Entering edit mode
25 days ago
SIMONE
•
0
Dear all,
i am working on 500 WES samples coming from two different sources and i would like to check if there is any batch effect. I ma trying to perform PCA because i think it is the easiest way to check that but i don't know which data i should use. Should i use quality data from fatstqc or bam file or should i use data from vcf file? There is an R package or something i can use ? I have used VarScan2 to call SNPs.
Thank in advance.
You should convert VCF data to genotypes (0/1/2) for each SNV. Then remove sites where all samples are same, then feed that data into princomp(). When making the PCA, you can colour the points by the batch. Don't just look at the top 2 PCAs. Use a screeplot to see how many PCs you need to encapsulate 90-95% of the variation among the samples.

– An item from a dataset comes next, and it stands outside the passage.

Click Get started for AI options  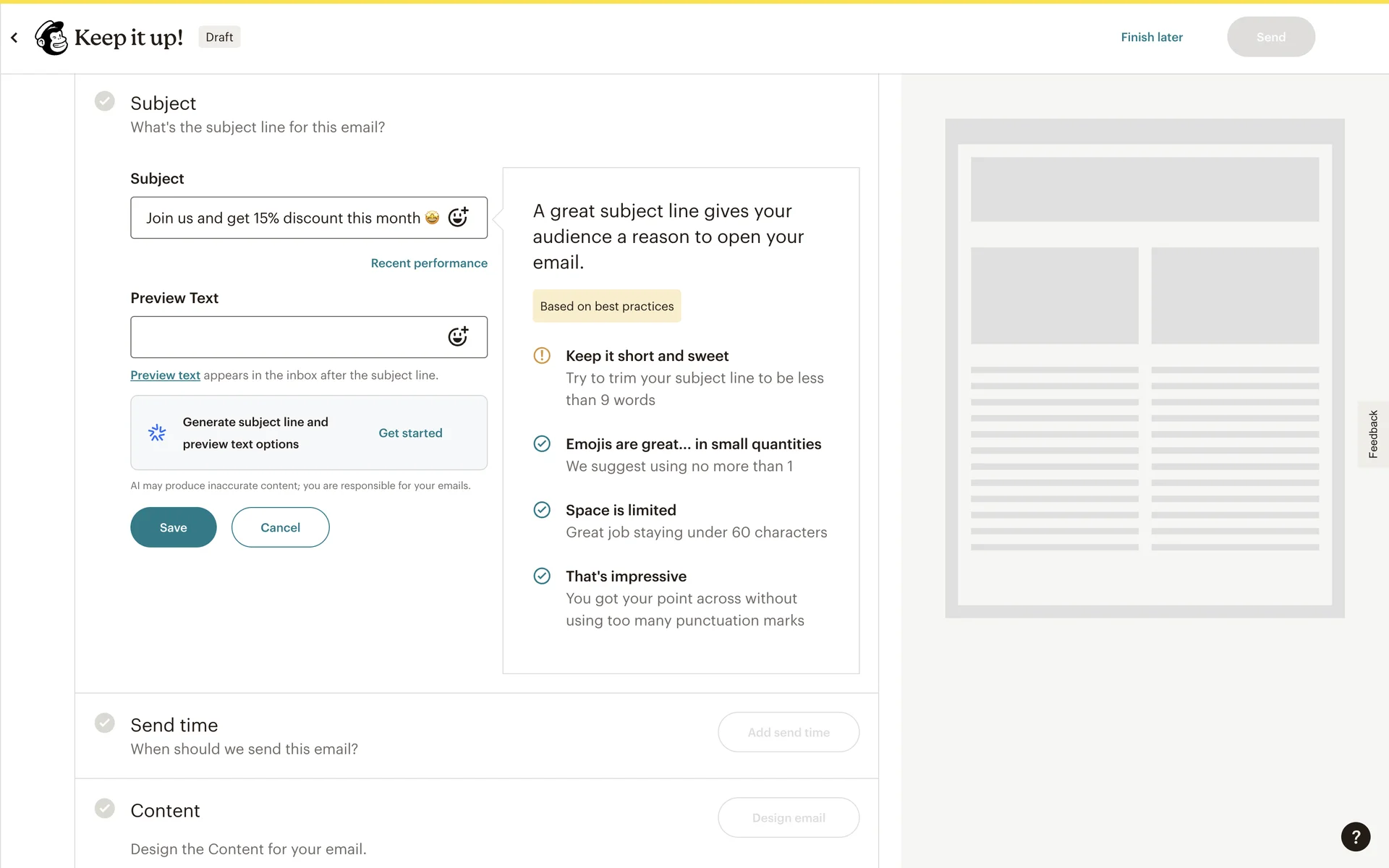click(x=410, y=433)
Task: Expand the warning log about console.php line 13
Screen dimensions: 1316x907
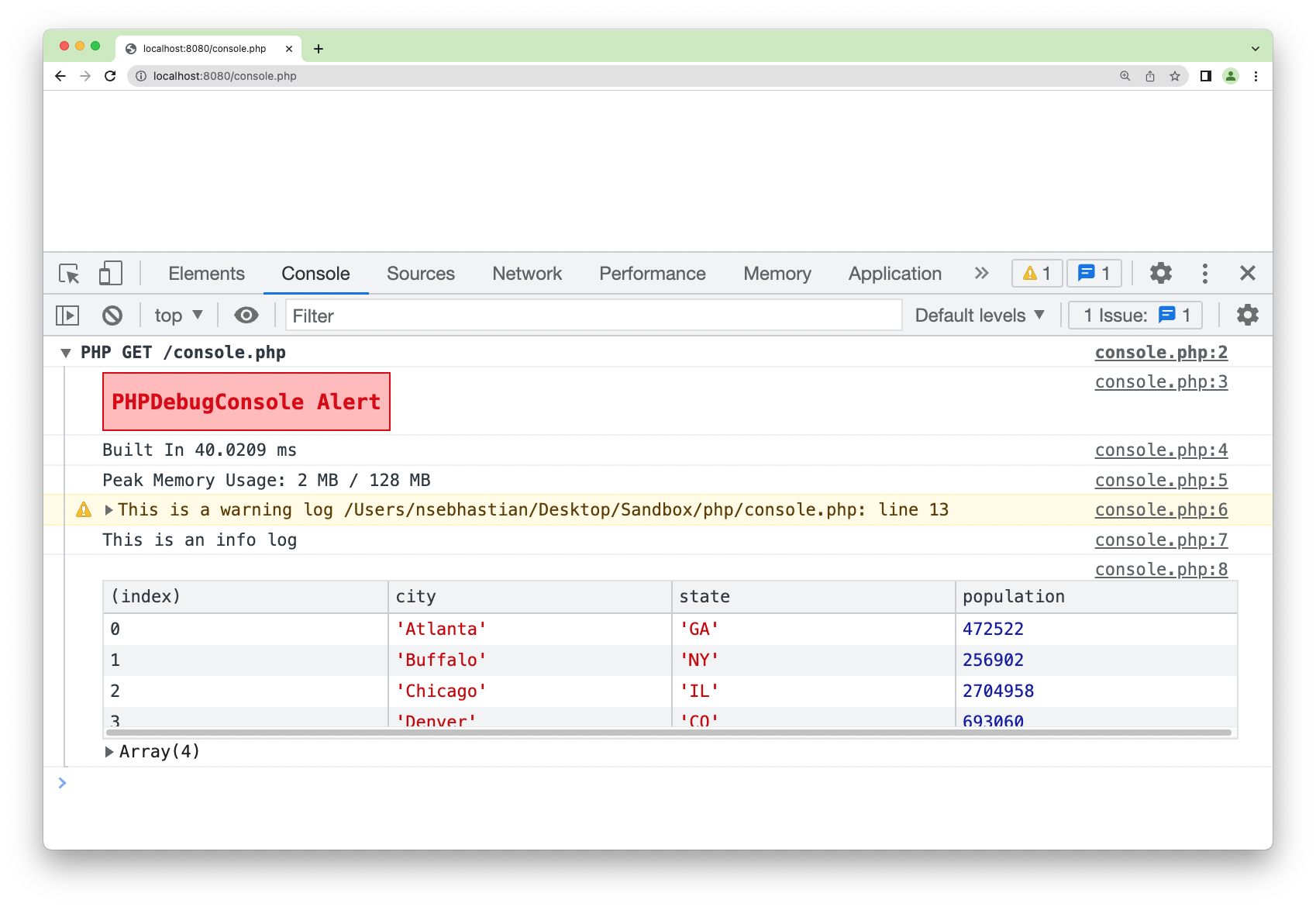Action: point(109,509)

It may be that you need to look at 5-10 PCs. Unfortunately I am not aware of a package that can do all of these steps.
Hi,
Thanks for the comment, i have another question. Would it make sense to check some quality metrics obtained through CollectHsMetrics or CollectAlignmentSummaryMetrics?
Best.
Collecting QC information is always a good idea. Fastqc can tell you some things about the sequencing run and library, but others can only be obtained from the BAM files like %unique reads and %reads mapped to the genome.